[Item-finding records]
--- BEGIN ---
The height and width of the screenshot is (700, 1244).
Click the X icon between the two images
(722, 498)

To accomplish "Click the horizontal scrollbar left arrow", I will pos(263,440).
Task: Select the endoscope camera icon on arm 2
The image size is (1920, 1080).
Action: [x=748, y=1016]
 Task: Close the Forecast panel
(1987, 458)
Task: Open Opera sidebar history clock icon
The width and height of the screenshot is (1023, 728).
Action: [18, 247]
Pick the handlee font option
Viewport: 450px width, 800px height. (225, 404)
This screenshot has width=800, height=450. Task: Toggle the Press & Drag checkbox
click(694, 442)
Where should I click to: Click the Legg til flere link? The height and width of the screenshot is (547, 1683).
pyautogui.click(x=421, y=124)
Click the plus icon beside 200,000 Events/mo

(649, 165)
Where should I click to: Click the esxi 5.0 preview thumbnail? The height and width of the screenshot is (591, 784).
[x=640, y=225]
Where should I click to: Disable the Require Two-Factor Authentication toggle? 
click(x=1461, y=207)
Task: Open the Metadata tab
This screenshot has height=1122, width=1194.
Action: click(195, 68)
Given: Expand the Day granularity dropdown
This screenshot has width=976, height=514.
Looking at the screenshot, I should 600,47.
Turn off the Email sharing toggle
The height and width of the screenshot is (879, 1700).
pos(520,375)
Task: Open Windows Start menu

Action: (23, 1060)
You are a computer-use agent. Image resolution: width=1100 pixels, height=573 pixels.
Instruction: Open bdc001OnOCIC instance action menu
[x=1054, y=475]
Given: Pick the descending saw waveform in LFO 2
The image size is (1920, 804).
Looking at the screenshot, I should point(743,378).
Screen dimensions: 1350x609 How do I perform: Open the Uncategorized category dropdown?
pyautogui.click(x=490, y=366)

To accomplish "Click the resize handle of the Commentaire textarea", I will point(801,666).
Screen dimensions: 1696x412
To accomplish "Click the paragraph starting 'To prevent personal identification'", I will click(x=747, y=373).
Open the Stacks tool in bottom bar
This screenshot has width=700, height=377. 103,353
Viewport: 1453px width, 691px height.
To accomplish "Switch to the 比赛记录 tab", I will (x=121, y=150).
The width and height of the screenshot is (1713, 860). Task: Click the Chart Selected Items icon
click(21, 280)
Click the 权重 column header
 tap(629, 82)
--- END ---
Write out the rows above again, substituting "Where do I click to" for each occurrence of "Where should I click to" and keeping every other part unchanged.

▸ Written solution:
The height and width of the screenshot is (700, 1244).
Click the X icon between the two images
(722, 498)

To accomplish "Click the horizontal scrollbar left arrow", I will pos(263,440).
Task: Select the endoscope camera icon on arm 2
The image size is (1920, 1080).
Action: [x=748, y=1016]
 Task: Close the Forecast panel
(1987, 458)
Task: Open Opera sidebar history clock icon
The width and height of the screenshot is (1023, 728).
Action: [18, 247]
Pick the handlee font option
Viewport: 450px width, 800px height. (225, 404)
This screenshot has width=800, height=450. Task: Toggle the Press & Drag checkbox
click(694, 442)
Where do I click to: Click the Legg til flere link? The height and width of the screenshot is (547, 1683).
pyautogui.click(x=421, y=124)
Click the plus icon beside 200,000 Events/mo

(649, 165)
Where do I click to: Click the esxi 5.0 preview thumbnail? The height and width of the screenshot is (591, 784).
[x=640, y=225]
Where do I click to: Disable the Require Two-Factor Authentication toggle? 
click(x=1461, y=207)
Task: Open the Metadata tab
This screenshot has height=1122, width=1194.
Action: click(195, 68)
Given: Expand the Day granularity dropdown
This screenshot has width=976, height=514.
Looking at the screenshot, I should 600,47.
Turn off the Email sharing toggle
The height and width of the screenshot is (879, 1700).
pos(520,375)
Task: Open Windows Start menu

Action: (23, 1060)
You are a computer-use agent. Image resolution: width=1100 pixels, height=573 pixels.
Instruction: Open bdc001OnOCIC instance action menu
[x=1054, y=475]
Given: Pick the descending saw waveform in LFO 2
The image size is (1920, 804).
Looking at the screenshot, I should point(743,378).
Screen dimensions: 1350x609 How do I perform: Open the Uncategorized category dropdown?
pyautogui.click(x=490, y=366)

To accomplish "Click the resize handle of the Commentaire textarea", I will point(801,666).
Screen dimensions: 1696x412
To accomplish "Click the paragraph starting 'To prevent personal identification'", I will click(x=747, y=373).
Open the Stacks tool in bottom bar
This screenshot has width=700, height=377. 103,353
Viewport: 1453px width, 691px height.
To accomplish "Switch to the 比赛记录 tab", I will (x=121, y=150).
The width and height of the screenshot is (1713, 860). Task: Click the Chart Selected Items icon
click(21, 280)
Click the 权重 column header
 tap(629, 82)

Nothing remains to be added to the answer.